begin Excerpted text
# ikuna, ex Wallarah



## mcwee (Oct 23, 2005)

Hello all, I heard from a good source the Ikuna, ex Wallarah built 1986 has been sold for demolition. She is a self discharging bulker and these ships can often have quite long lives due to their specialist nature. Can any member from Southern Australia or NZ confirm this or has anyone seen her lately?
She was in my home port (mackay) a few years ago, I was hoping to see her again to take some more photographs for my model building.
Thanks in advance
Mcwee


----------



## gdynia (Nov 3, 2005)

Please Find

Ikuna (ex-Wallarah). IMO 8512073. Bulk carrier. Length 97 m, 2,865 t. Tonga flag. Classification society
Det Norske Veritas. Built in 1986 in Ube (Japan) by Ube Docks. Owned by Inco Ships Pty Ltd
(Australia). Sold for demolition in India.


----------



## trotterdotpom (Apr 29, 2005)

McWee there are some photos of her in the SN gallery, if that is any use. She was a neat little ship - remember seeing her in Newcastle when she commenced on the coast.

John T


----------



## mcwee (Oct 23, 2005)

*Wallarah*

Hi trotterdotpom,thanks for that, I sailed on her for about 3 yrs or so late 1999 until mid 2002 when she was sold/flagged out to Tonga and traded further afield. I'm building a model of her and as always have found that the photographs I have and my memory leaves out some small details, looks like I will have to use some modellers licence. at least there won't be anyone who can say "hey that's not correct I saw her last week and etc etc". I know they are just steel objects but the Wallarah will Be special for me at least.


----------



## gdynia (Nov 3, 2005)

Do a google search with Merchant Ship ikuna, ex Wallarah 
theres alot of good photos of her


----------



## murrayis (Aug 20, 2010)

Hi
The following website confirms she has been scrapped
http://merseyshipping.blogspot.com/2011/05/ship-demolitions-as-of-19th-may-2011.html


----------



## mcwee (Oct 23, 2005)

*Wallarah*

Hi Murray, thanks for the link.
bugger. All good things come to an end i suppose
:-(


----------
end Excerpted text
**Problem description:**
According to the thread about the Ikuna, where was the ship built, and by which shipyard?
begin Data records
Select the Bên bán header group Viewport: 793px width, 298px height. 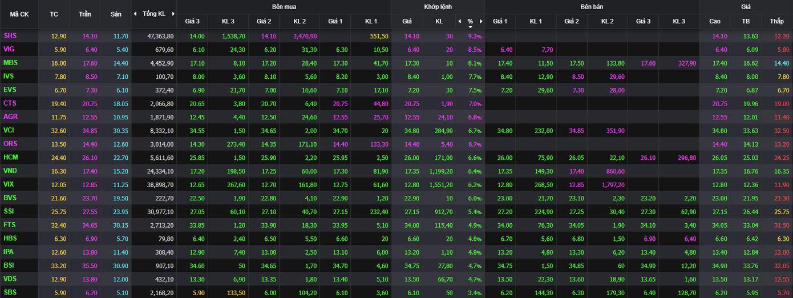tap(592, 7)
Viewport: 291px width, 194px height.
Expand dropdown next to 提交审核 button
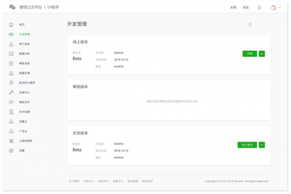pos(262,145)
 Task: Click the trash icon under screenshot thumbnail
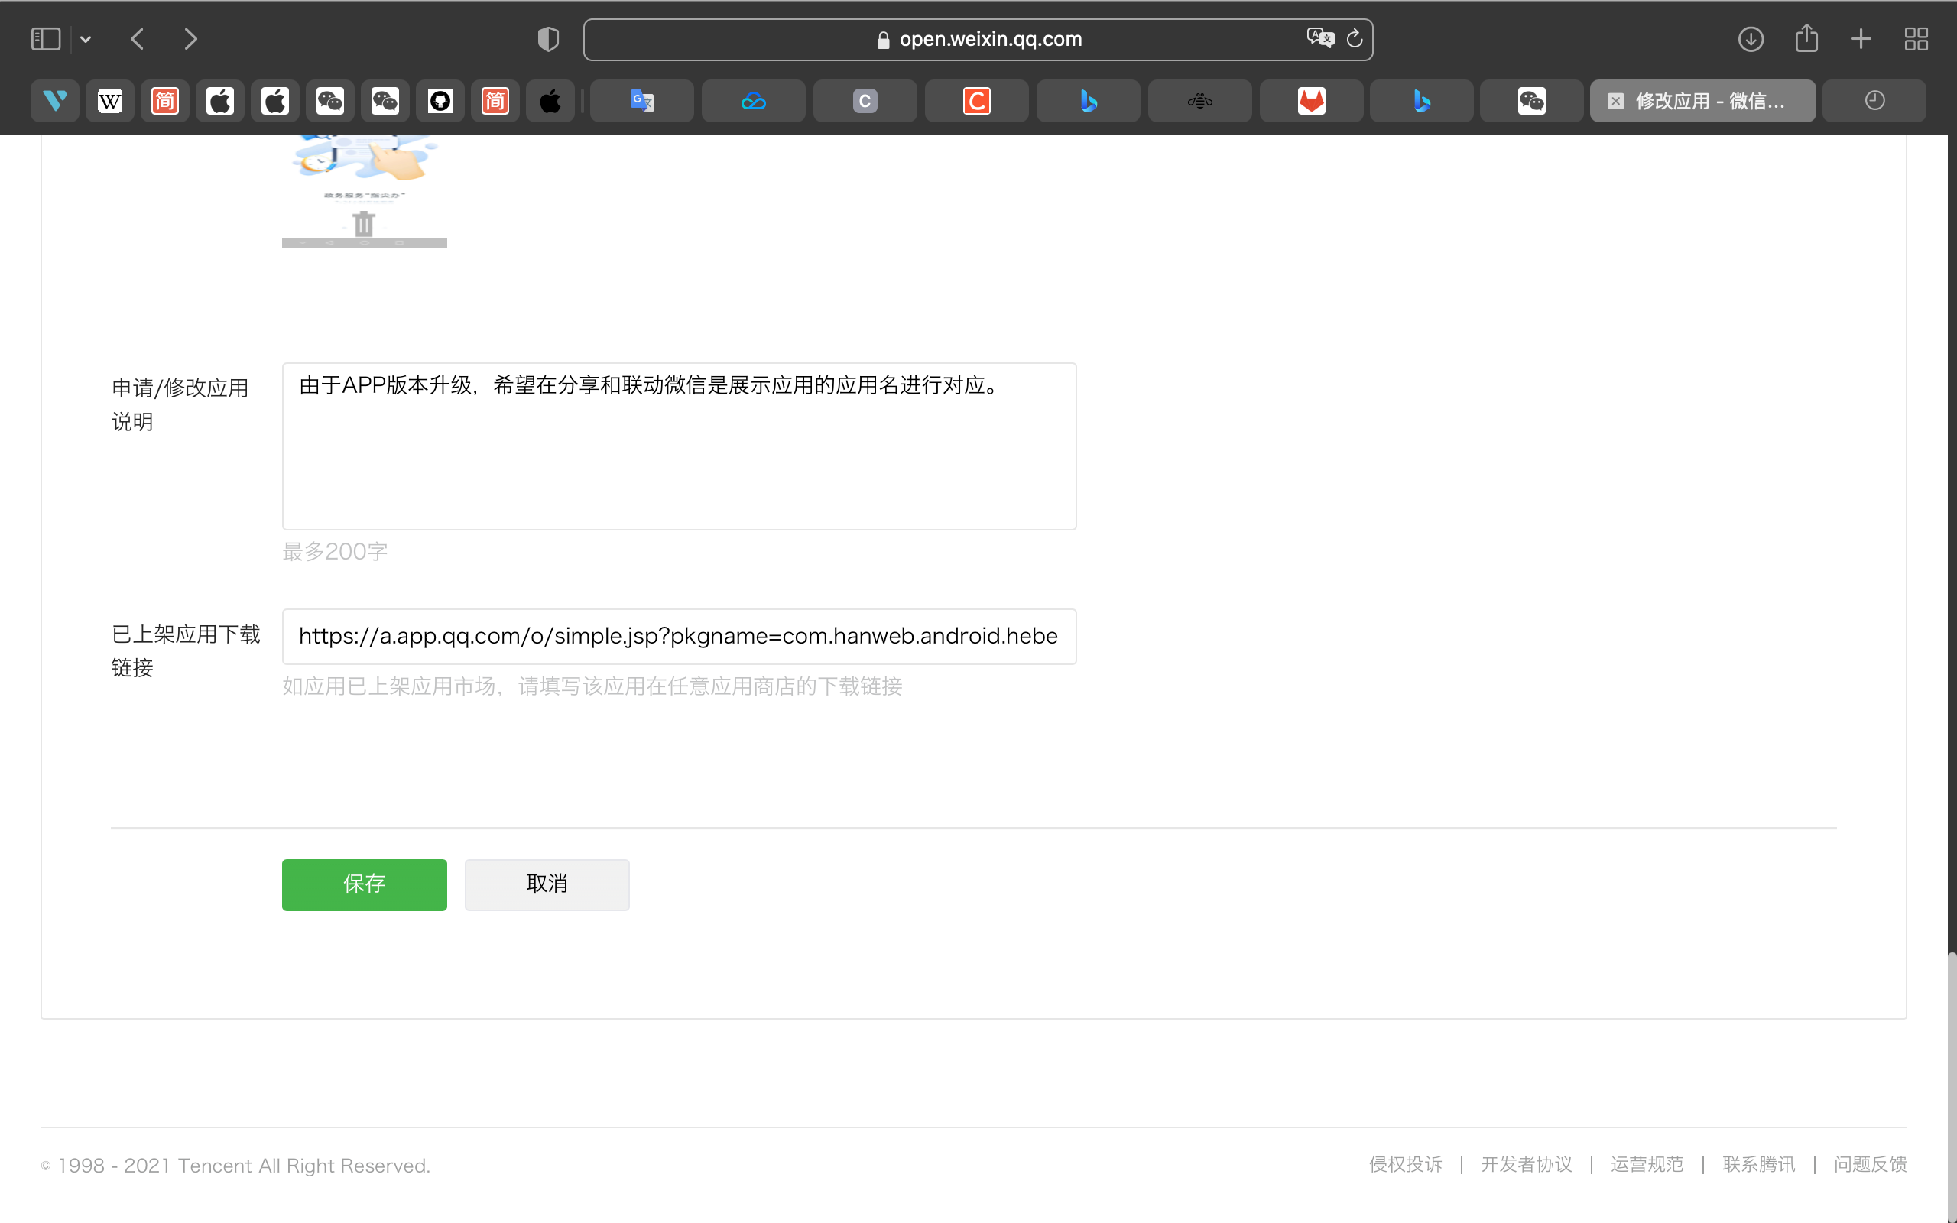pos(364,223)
end Data records
begin Data records
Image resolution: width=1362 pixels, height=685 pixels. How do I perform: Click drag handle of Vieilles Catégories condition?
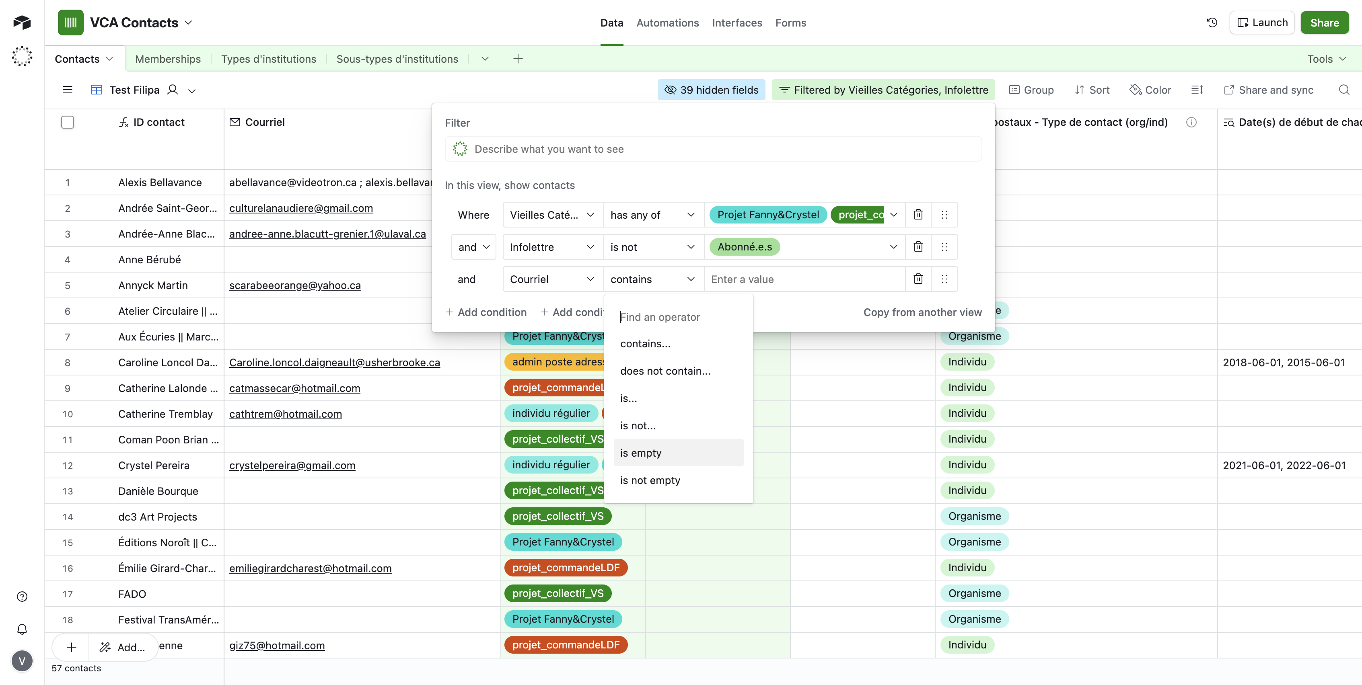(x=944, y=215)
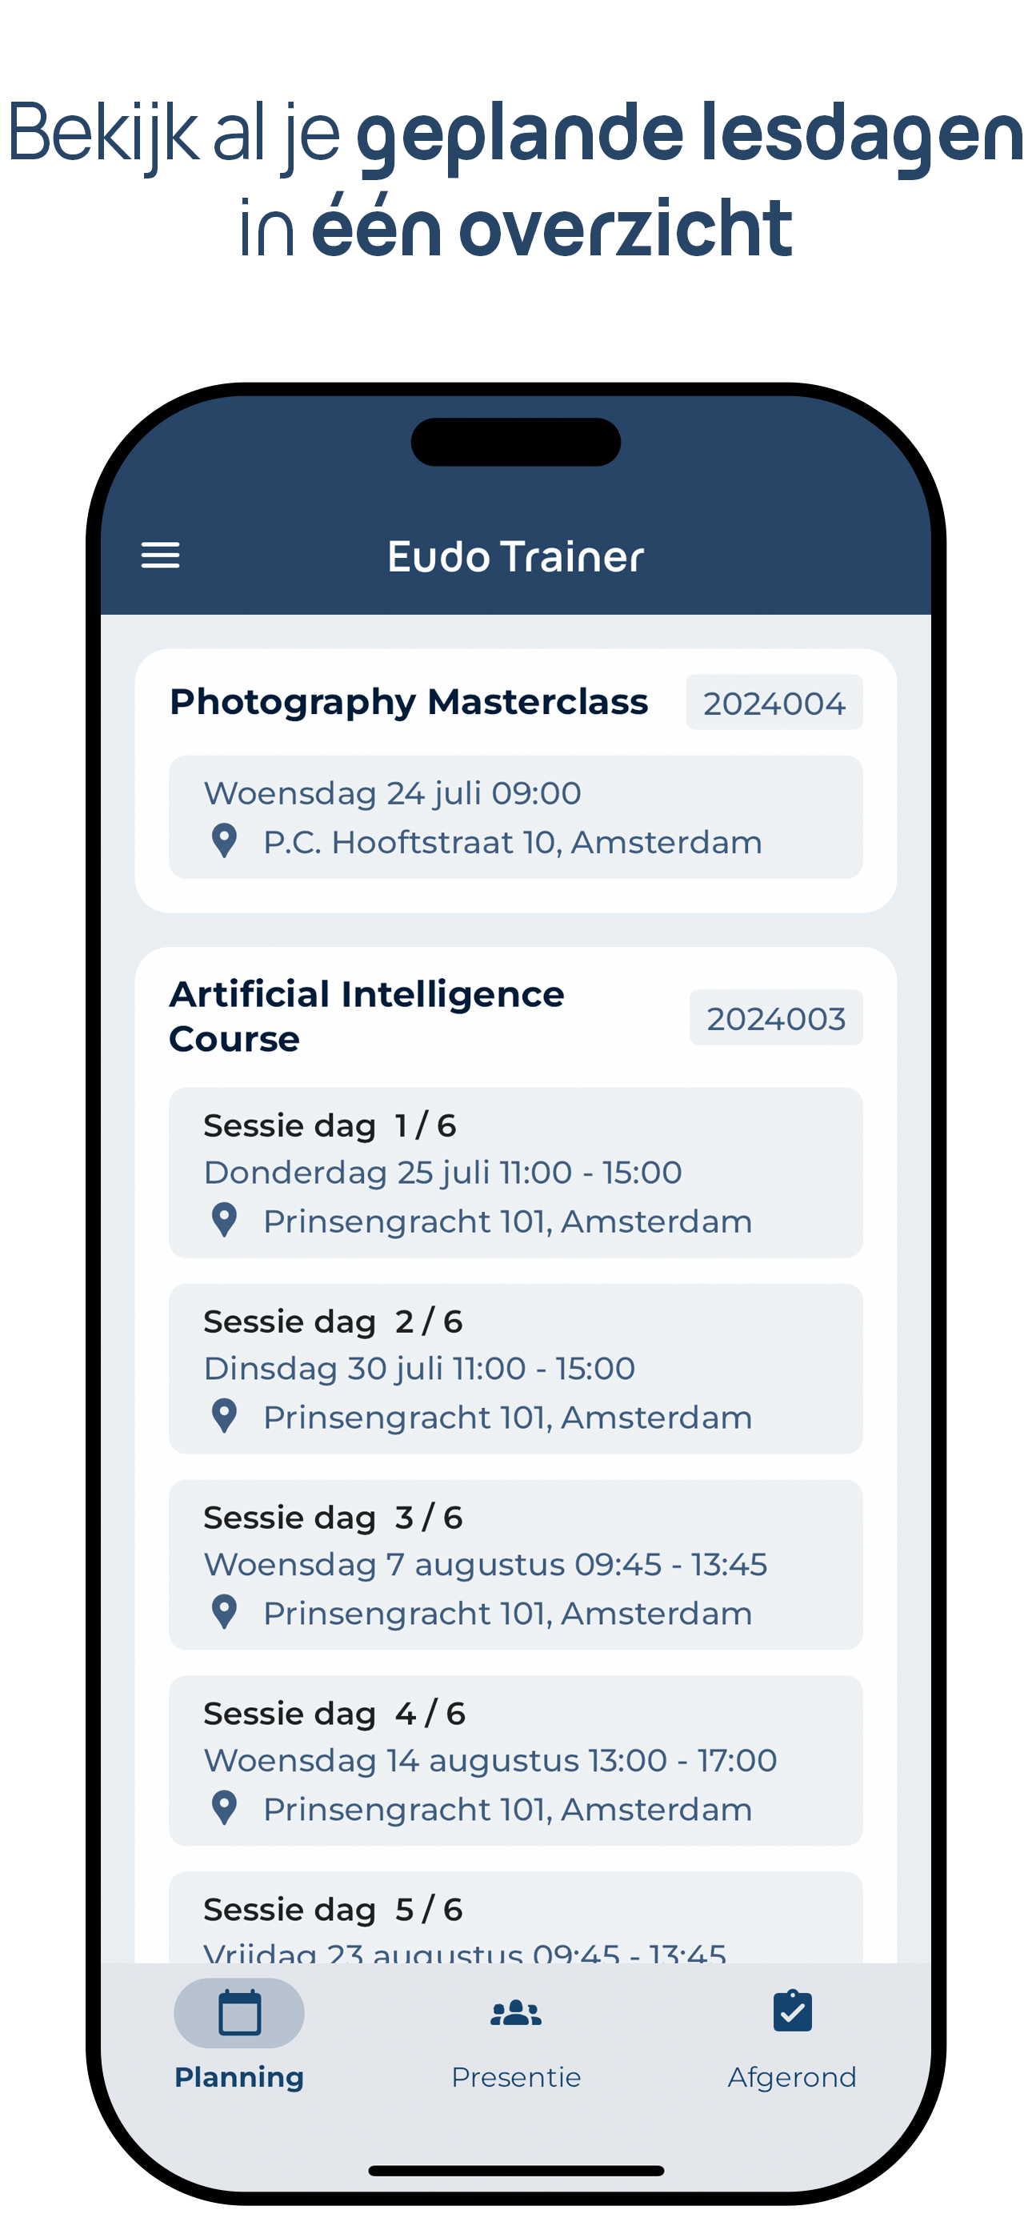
end Data records
begin Data records
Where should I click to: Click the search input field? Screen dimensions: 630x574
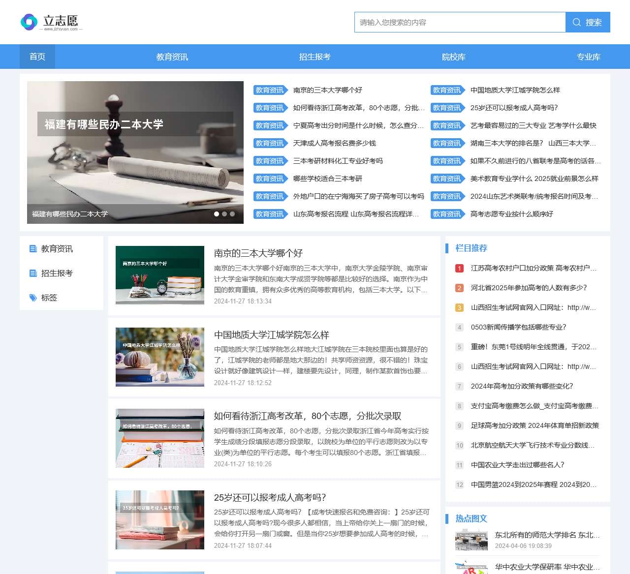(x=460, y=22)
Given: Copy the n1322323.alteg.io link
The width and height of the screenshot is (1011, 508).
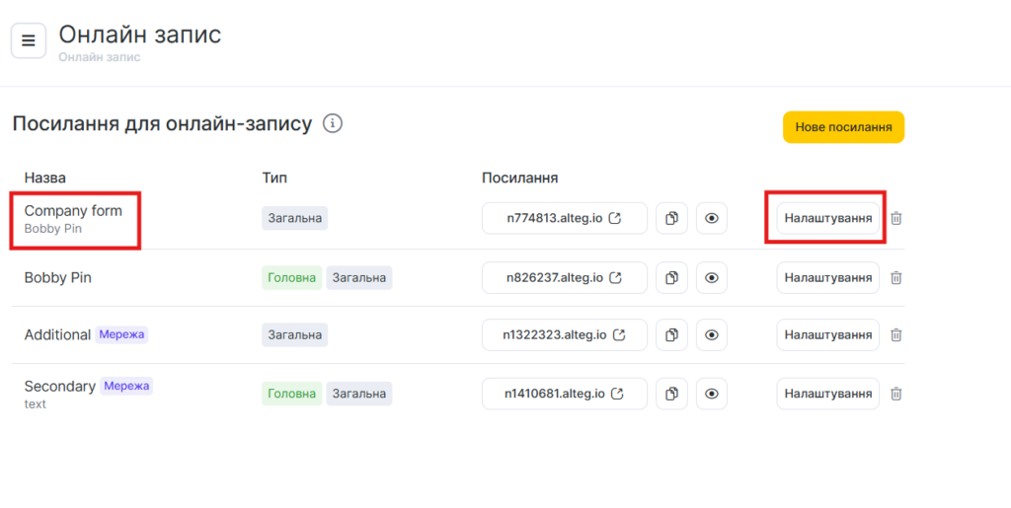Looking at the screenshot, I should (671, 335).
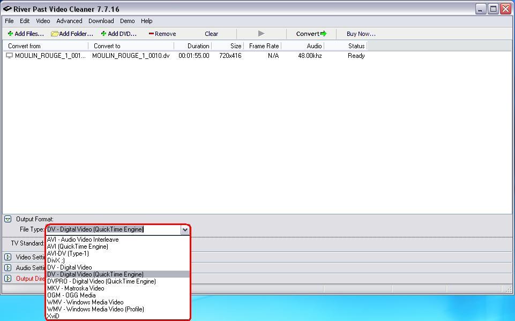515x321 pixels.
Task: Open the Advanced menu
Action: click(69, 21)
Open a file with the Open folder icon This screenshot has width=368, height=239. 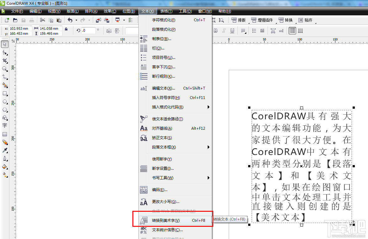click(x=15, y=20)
end Data records
**Result of this task:**
In Ube, Japan, by Ube Docks.